▸ Direction 1: In the Kafka Streams code, turn the block of import statements that begins "import org.apache.kafka.streams.processor" into a short list of what gets imported.
▸ Direction 2: Output the part of the Kafka Streams code that opens with the words containing "public class FraudDetectionProcessor" and closes with "added to topology)", copied character for character.
══ Provided text ══
Kafka Streams with Processor API (Custom Processor)

import org.apache.kafka.streams.processor.*;
import org.apache.kafka.streams.state.*;
import java.time.Duration;
import java.util.*;

public class FraudDetectionProcessor implements Processor<String, OrderEvent, String, Alert> {
    
    private ProcessorContext<String, Alert> context;
    private KeyValueStore<String, UserTransactionSummary> stateStore;
    private WindowStore<String, OrderEvent> recentOrders;
    
    @Override
    public void init(ProcessorContext<String, Alert> context) {
        this.context = context;
        
        // Get reference to state store (must be added to topology)
═══
══ Dataset extract ══
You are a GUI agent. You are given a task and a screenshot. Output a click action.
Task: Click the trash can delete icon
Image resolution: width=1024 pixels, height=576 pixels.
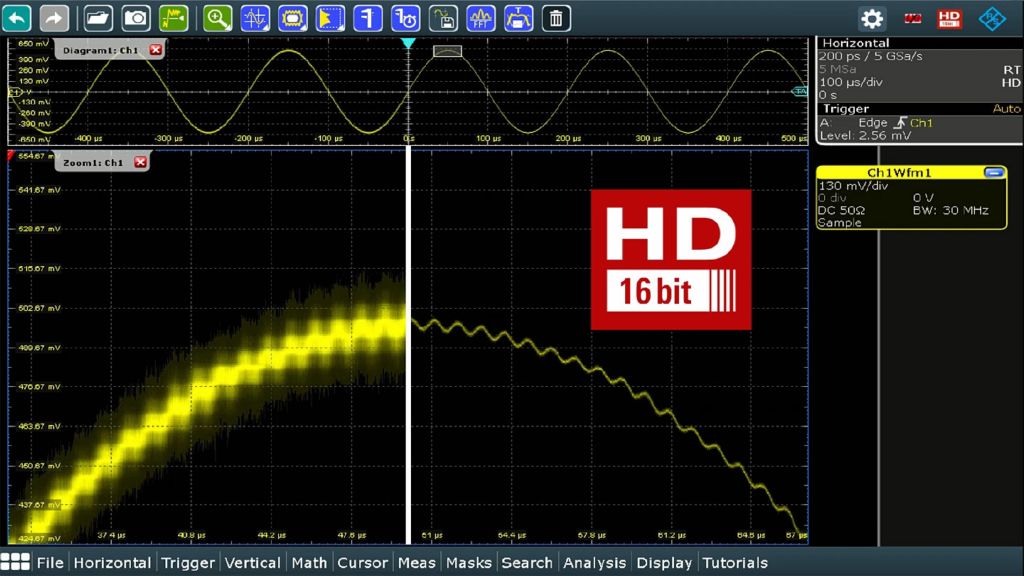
═══
▸ Correct answer 1:
- Everything in org.apache.kafka.streams.processor
- Everything in org.apache.kafka.streams.state
- Duration, from java.time
- Everything in java.util

▸ Correct answer 2:
public class FraudDetectionProcessor implements Processor<String, OrderEvent, String, Alert> {
    
    private ProcessorContext<String, Alert> context;
    private KeyValueStore<String, UserTransactionSummary> stateStore;
    private WindowStore<String, OrderEvent> recentOrders;
    
    @Override
    public void init(ProcessorContext<String, Alert> context) {
        this.context = context;
        
        // Get reference to state store (must be added to topology)